TÂCHE À RÉALISER
Poursuivez le texte consacré à la stigmatisation de l'herpès en reprenant immédiatement après sa dernière phrase.

TEXTE D'ÉTUDE
------------------------------

Si l’on en croit Ina Park, autrice de Strange Bedfellows: Adventures in the Science, History and Surprising Secrets of STD’s (Flatiron Books, 2022), l’herpès serait apparu pour la première fois dans les écrits médicaux vers 1736. Cela fait donc un bon petit moment que le virus se promène sous le nez de scientifiques aguerri.e.s. Pourtant, il n’existe toujours pas de traitement pour l’herpès. Pourquoi donc? 

Dans un récent article du New York Times, la journaliste Dani Blum discute du sujet avec plusieurs scientifiques. On évoque, entre autres, le fait que les symptômes sont relativement minimes chez la plupart des gens. Conséquemment, on sent probablement moins l’urgence d’intervenir. On indique aussi que plusieurs professionnel.le.s de la santé sont réticent.e.s à discuter de santé sexuelle. Et, on y revient, le vaccin est vraiment complexe à élaborer. Il y a eu des essais, bien sûr. Mais, pour l’instant, rien qui fait en sorte que le système immunitaire réagisse suffisamment pour contrôler ou prévenir le virus. 

Selon la Dr. Anna Wald, virologue clinique et professeure à l’école de médecine de l’Université de Washington, l’herpès est associé à un coût psychologique. D’après elle, cela rend les médecins peu enclin.e.s à s’y intéresser. En effet, les personnes qui contractent le virus ont l’impression d’être condamnées à une vie sexuelle miséreuse, voire inexistante. Cela est dû au fait qu’on associe encore volontiers l’herpès à quelque chose de sale et de honteux. Pas étonnant que cela crée une détresse importante chez les personnes infectées. Même si, petit rappel, il y a 3.7 milliards (milliards, oui oui!) d’humain.e.s. à l’avoir. Il y a donc tout un travail de déstigmatisation à faire autour de ce virus. 

Une panique morale?

Une question demeure: pourquoi l’herpès est devenu ce virus si mal aimé et honni par tant de gens? Le magazine Slate.com nous invite à revenir en 1980 pour mieux comprendre le phénomène. Cette année-là, l’influent Time Magazine lance un de ces numéros avec, pour titre, “Herpes : The New Sexual Leprosy” (traduction libre : Herpès : la nouvelle lèpre sexuelle). Avec, comme sous-titre, “Viruses of love’ infect millions with disease and despair.” (Traduction libre : Les virus de l’amour infectent des millions de personnes avec la maladie et le désespoir). Joyeux, n’est-ce pas?

Deux ans plus tard, le magazine récidive avec une couverture choc titrée « Herpès » en rouge sang, suivi de “Today’s Scarlett Letter». Pour celles et ceux qui ne savent pas : la référence vient d’un roman de Nathaniel Hawthorne dans lequel son personnage principal doit porter la lettre A, pour adultery, sur sa robe en signe d’humiliation publique. Bref, le message qu’on passe? L’herpès, c’est la honte. En plus, il n’y a pas de traitement!

------------------------------

DONNÉES EXTRAITES
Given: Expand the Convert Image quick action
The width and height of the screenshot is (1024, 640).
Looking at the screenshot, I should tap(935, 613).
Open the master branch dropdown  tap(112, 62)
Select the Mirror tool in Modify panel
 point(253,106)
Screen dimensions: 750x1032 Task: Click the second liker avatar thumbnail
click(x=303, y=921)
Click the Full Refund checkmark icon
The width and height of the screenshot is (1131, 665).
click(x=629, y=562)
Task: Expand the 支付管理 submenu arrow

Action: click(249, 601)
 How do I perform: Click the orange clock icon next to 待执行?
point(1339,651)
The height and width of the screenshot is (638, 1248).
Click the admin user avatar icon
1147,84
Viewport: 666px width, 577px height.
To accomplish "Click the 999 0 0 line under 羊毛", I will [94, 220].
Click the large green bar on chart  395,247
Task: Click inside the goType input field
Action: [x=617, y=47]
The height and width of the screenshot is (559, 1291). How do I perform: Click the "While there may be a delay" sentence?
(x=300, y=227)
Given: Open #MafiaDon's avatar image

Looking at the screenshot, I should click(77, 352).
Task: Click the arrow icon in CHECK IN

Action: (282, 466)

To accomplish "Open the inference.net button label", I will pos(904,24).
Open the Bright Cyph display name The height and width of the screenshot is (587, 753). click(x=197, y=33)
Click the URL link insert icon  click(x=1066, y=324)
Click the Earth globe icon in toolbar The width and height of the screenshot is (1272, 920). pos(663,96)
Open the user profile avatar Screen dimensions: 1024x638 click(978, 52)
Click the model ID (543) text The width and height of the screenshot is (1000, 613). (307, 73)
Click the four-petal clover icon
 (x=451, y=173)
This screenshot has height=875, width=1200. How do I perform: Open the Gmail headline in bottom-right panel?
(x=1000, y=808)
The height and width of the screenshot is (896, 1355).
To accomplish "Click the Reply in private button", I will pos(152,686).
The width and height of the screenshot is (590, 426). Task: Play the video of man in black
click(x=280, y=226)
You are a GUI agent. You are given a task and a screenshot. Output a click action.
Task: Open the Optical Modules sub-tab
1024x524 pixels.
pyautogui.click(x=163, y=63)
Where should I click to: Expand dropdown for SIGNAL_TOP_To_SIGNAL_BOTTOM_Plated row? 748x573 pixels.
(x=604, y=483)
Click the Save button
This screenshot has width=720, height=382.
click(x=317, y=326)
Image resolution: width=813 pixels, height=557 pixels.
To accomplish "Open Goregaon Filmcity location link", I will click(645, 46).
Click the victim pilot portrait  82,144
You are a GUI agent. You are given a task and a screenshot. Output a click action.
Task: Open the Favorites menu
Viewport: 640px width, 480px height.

------------------------------

CORRIGÉ DE L'EXERCICE
Même si plusieurs autres médias auront des discours plus nuancés sur le sujet, nombre d’entre eux iront à coup de termes comme « épidémie » et de titres provocateurs comme : “Lovesick: The Terrible Curse of Herpes.” (« La maladie de l’amour : le terrible fléau de l’herpès », Rolling Stone, 1982). Sans compter les informations-choc pour ébranler le lectorat. Selon Slate.com, la télévision n’a pas été en reste non plus et on a senti dans l’air un véritable vent de panique autour de ce virus, particulièrement dans les années 70 et 80, alors qu’il n’existait pas encore de remèdes pour diminuer ses effets. 

En phase vers un traitement pour l’herpès? 

Eh bien, même s’il n’existe pas encore de solution miracle pour s’en débarrasser, il demeure que l’herpès subit encore les affres de ces montées de panique et est probablement l’ITSS la plus mal perçue aux yeux du public. D’ailleurs, en 2019 dans son émission Corde sensible, la journaliste Marie-Ève Tremblay accordait la parole à une personne vivant avec l’herpès. Dans l’entrevue, la personne explique à quel point le tabou entourant le virus est prégnant et lourd à porter. Quatre ans plus tard, où en est-on?

Selon le site de l’organisme montréalais Info-Herpès, « on observe que le stigma est souvent plus difficile à vivre que le virus en lui-même ». On ajoute qu’il n’y a pas de campagne de sensibilisation ni de conversation publique à ce sujet, ce qui contribue à laisser les personnes affectées par le virus dans le silence et la honte. Ce qui est absurde, quand on sait qu’une très grande partie de la population mondiale vit avec l’herpès au quotidien.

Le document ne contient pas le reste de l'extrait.